[Start of section]

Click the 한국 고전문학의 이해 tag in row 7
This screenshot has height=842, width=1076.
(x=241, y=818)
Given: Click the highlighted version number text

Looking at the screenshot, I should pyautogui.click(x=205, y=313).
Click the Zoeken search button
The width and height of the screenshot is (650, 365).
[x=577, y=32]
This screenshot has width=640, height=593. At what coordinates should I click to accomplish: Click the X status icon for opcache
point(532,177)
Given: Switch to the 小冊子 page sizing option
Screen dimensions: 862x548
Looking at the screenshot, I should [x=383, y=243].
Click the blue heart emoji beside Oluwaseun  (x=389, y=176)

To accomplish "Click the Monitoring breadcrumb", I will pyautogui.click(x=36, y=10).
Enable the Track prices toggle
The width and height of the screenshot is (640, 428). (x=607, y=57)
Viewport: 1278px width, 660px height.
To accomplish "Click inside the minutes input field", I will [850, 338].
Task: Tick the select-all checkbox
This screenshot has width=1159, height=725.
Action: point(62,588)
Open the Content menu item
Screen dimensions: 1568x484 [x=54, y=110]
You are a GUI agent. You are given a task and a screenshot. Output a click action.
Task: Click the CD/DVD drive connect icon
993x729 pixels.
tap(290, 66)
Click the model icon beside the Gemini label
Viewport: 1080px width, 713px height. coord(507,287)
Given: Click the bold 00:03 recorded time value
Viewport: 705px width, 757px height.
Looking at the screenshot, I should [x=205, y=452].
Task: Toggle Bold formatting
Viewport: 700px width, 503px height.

[End of section]

* [Required work]: In the material above, find each line that contains the word "will", and select it.

* [Answer space]:
To accomplish "Click the Monitoring breadcrumb", I will pyautogui.click(x=36, y=10).
To accomplish "Click inside the minutes input field", I will [850, 338].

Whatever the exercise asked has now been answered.